___ VORLIEGENDER AUSZUG ___
Selenski hat die leeren Taschen seiner Freunde und Verbündeten gesehen, ist nach Hause gegangen – und im Geiste nach Canossa – und hat einen Entschuldigungsbrief an Trump aufgesetzt und versprochen, nun doch auch den Frieden und das Mineralienabkommen zu wollen.
Selenski ist damit zweifellos von der großen Bühne abgetreten. Alles was zur Ukraine noch zu regeln ist, werden Trump und Putin untereinander ausmachen. Das ist so, weil die Ukraine in der Neuaufteilung der Welt und der Einflussgebiete nur noch ein Puzzle-Teilchen unter vielen ist. Frau Nuland mag es sich leichter vorgestellt haben, sich die Ukraine im Handstreich unter den Nagel zu reißen. Nun sind aus den 5 Milliarden Dollar, die sie damals in die Hand genommen hat, 350 Milliarden Dollar geworden, die sich die Bidens dieses Abenteuer kosten ließen, und die Hälfte davon scheint irgendwie verschwunden zu sein. Selenski jedenfalls jammert, bei ihm sei davon nichts angekommen. Armer Volodymyr! Haben sie dich beschissen, deine Freunde?
___
* **ZU ERLEDIGENDE AUFGABEN**
- A) Liste alle Nachnamen auf, die im Auszug über Selenski vorkommen, auch in der Pluralform.
- B) Schreibe aus dem Auszug über Selenski den Abschnitt zwischen „Selenski hat die“ und „Mineralienabkommen zu wollen.“ wortgetreu ab, beide Stellen eingeschlossen.
- C) Führe den Auszug über Selenski im Anschluss an seinen letzten Satz weiter.
___ BEREITGESTELLTE ZEILEN ___
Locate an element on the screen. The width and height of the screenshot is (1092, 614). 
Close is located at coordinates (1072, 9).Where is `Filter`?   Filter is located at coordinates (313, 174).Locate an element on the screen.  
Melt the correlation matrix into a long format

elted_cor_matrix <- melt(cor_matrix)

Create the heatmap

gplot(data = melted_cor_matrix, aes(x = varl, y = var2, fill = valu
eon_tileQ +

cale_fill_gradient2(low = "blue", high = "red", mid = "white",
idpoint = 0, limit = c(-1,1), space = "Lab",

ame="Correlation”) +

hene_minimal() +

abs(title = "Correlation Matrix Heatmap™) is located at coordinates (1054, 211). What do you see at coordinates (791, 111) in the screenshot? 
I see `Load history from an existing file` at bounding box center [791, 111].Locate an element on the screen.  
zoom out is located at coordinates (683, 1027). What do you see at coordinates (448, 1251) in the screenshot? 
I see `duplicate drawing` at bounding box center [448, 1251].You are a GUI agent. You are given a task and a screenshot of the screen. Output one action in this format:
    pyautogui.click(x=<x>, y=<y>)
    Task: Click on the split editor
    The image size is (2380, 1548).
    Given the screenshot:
___
* **ANTWORTEN JE AUFGABE**
- A) Selenski, Trump, Putin, Nuland, Bidens

- B)
Selenski hat die leeren Taschen seiner Freunde und Verbündeten gesehen, ist nach Hause gegangen – und im Geiste nach Canossa – und hat einen Entschuldigungsbrief an Trump aufgesetzt und versprochen, nun doch auch den Frieden und das Mineralienabkommen zu wollen.

- C)
Wie ein Gespenst aus der Vergangenheit taucht nun jene Figur mit großen Aufrüstungsgelüsten auf, der es schon gelungen ist, die Bundeswehrpanzer mit schwangerengerechten Sitzmöbeln auszustatten und die Bundeswehr traditionsbefreit auf links zu bügeln. Frau von der Leyen will ein EU-Aufrüstungsprogramm im Umfang von 800 Milliarden Euro auflegen, wobei zu befürchten ist, dass sich ihre verteidigungspolitische Sachkunde seit sie den Schreibtisch der deutschen Verteidigungsministerin geräumt hat, nicht maßgeblich verbessert hat.
Sie hängt vermutlich immer noch dem Irrglauben an, über die Aufnahme von Gemeinschaftsschulden die europäische Integration beschleunigen zu können.
Dabei zeigt sich inzwischen, dass die EU am gleichen Konstruktionsfehler krankt, wie die NATO. Beide verfügen (noch) über einen Hauptzahlmeister, der sich mit dieser Rolle zufrieden gibt und von den übrigen Mitgliedsstaaten nur minimale Beiträge einfordert.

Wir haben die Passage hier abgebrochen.